I just wanted to share the latest update on our little superhero from his mom. As some of you already know, he had surgery last week, and it was a pretty big one for him. Here is the update from Mama Losh.
"As referenced in this post about the ENT visit, Losh had surgery this week.
It was coincidental that the morning of surgery he was watching a cartoon where the main character went to the doctor. This character was scared and the show was about making them comfortable with visiting the doctor. Losh just shook his head and waved his hand in a “that’s ridiculous” kind of motion and told me he wasn’t scared. And he was right! This brave little boy was not scared of going to the doctor.. He was somewhat shocked that he needed surgery, but not scared.
So, here he is on the way to the doctor.. smiles as usual.
Inside the triage room, visiting with some of his friends.. Out of all of the nurses that recognize him and know him as a frequent flyer, I wish surgery wasn’t one.
All dressed and waiting on the doctors to take him back.. He still wasn’t scared.
I was a big ball of nerves. This was his twenty something surgery (Ive lost count) and he has done well with most of them. He has only had major issues with 2 of them.. Both of those times I was alone and both of those times he coded.. I was alone with him again this day and terrified out of my mind! I thank God that he did well though…
And hes done!
Poor guy ended up having a lot done. The doctor told me inside the consult room that out of all of the surgeries he has ever had that this one was going to be the worst. While back there, they did:
Tonsilectomy (removed his tonsils)
Uvulectomy (removed his uvula; the dangling bit in the back of the throat)
MLB (Scoped his airway and removed scar tissue from previous surgery)
Turbinate Trimming (inside his nose to make the airway bigger)
Ear exam (Making sure his tubes were ok)
The good news is that the doctor thinks nearly all of his airway issues are fixed.. The bad news is that there are some slight airway issues remaining that cannot ever be fixed. As he gets bigger and stronger it may become better, so all hope is not lost. The doctor believes he will be getting decannulated in the Spring after another sleep study. He is unsure if he will require CPAP, but thinks that he will not.
He was having trouble keeping his sats up and was intermittently on oxygen, but as the night wore on his sats increased.
He wanted to eat so bad, but it was just too painful to swallow. Thankfully the doctors took some steps to try to make his pain less (pillar closure being one), and had him on some pain relief medication.
He fell asleep holding onto the french fry.

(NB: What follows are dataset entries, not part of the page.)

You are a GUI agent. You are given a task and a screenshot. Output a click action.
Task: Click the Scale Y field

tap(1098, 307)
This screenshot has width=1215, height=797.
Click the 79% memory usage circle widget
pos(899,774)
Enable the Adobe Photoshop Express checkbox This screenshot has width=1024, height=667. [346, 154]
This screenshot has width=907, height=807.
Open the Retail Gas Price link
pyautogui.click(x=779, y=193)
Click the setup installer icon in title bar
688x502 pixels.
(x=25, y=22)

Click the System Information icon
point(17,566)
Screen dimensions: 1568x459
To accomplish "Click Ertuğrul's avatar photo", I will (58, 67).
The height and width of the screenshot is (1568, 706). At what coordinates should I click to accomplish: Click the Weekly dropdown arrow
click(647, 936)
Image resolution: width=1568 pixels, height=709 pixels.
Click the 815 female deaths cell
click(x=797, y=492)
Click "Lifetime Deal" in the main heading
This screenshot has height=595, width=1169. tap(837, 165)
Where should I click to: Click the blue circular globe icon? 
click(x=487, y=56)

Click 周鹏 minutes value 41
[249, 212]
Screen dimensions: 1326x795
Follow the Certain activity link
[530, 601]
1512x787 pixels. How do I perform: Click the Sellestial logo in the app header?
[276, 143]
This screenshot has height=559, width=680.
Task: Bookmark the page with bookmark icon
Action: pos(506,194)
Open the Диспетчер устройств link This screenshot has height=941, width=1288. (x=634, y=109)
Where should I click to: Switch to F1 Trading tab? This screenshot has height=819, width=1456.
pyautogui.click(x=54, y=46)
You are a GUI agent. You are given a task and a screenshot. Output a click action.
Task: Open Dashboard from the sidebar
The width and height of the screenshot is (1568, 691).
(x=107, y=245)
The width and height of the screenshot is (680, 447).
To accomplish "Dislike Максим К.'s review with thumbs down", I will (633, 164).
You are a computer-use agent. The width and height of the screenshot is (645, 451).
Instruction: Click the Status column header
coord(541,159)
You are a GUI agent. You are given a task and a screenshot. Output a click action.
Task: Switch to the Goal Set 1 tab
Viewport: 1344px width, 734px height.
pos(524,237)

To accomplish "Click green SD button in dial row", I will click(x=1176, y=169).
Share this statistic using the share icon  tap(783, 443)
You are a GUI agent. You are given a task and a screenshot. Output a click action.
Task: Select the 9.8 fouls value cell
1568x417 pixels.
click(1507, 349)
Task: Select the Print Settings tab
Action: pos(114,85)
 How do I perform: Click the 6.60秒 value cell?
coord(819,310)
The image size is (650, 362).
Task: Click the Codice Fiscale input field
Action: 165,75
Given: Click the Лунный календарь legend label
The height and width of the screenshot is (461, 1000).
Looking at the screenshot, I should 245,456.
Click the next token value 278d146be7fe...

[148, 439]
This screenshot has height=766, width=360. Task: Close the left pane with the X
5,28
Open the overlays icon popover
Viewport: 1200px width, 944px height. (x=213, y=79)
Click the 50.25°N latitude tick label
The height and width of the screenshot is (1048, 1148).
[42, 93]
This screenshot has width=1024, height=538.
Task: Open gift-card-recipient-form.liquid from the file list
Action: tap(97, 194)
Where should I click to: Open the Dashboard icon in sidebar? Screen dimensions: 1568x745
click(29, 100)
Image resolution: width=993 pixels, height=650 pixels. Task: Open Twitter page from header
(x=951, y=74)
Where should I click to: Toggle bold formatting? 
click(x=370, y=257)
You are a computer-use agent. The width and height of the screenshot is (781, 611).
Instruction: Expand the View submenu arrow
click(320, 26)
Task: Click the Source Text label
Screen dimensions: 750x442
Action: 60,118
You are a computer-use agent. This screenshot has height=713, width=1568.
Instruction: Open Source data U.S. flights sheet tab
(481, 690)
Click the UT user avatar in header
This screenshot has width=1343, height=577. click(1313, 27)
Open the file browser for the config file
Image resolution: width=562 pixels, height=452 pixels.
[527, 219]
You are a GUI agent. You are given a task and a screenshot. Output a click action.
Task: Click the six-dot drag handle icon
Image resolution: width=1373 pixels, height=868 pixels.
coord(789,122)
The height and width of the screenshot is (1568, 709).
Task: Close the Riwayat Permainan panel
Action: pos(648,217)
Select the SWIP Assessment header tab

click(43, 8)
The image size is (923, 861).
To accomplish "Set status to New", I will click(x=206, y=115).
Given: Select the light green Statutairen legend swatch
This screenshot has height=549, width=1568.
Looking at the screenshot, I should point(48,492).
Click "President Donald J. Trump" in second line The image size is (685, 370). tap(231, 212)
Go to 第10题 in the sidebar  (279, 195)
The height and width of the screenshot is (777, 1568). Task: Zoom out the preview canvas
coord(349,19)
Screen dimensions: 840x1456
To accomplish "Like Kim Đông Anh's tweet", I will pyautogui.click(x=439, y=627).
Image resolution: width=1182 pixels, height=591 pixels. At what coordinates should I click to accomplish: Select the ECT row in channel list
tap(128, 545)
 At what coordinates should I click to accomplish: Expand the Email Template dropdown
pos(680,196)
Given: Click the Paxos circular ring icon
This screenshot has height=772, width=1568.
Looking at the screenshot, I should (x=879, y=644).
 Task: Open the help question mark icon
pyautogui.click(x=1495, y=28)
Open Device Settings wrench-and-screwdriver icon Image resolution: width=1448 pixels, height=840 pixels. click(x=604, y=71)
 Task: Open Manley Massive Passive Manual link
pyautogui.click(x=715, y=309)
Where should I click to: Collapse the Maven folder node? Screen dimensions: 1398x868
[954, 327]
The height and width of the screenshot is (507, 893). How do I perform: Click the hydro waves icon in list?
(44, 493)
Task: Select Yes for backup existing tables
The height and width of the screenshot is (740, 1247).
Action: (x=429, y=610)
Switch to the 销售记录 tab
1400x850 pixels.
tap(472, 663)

The next morning rolled around and he was ready to go home, though the doctors disagreed. I had a little debate with the resident doctors regarding that though.. They didn’t want to send him home until he was eating and drinking some by mouth (even though he has a button). I told them if they were waiting for that, then they don’t realize how stubborn he is. We would have been there for days. Thankfully we were able to go home and having a button and trach is making his recovery easier than what most kids who have these operations go through.
Upon getting home he got all of his tube feeding supplies ready and had me feed him, and then he raided the fridge, found a Burger King kids meal, and heated it in the microwave (didn’t eat it tho), but he really wanted to. This kid loves food, so not being able to eat is tough for him.
He is glad to be home and he is doing well with recovery so far. Hes been resting a lot, and asking for pain medication like clock work. I just pray that this is the step needed to get him trach and machine free!
He's recovering well, but is still in pain. Poor little buddy. :( Thanks to everyone who has been keeping him in your thoughts and prayers over the last week, and for those who have been praying for his Unk 'Ney who is facing his own fight against serious illness right now. The family is so grateful to Team Losh!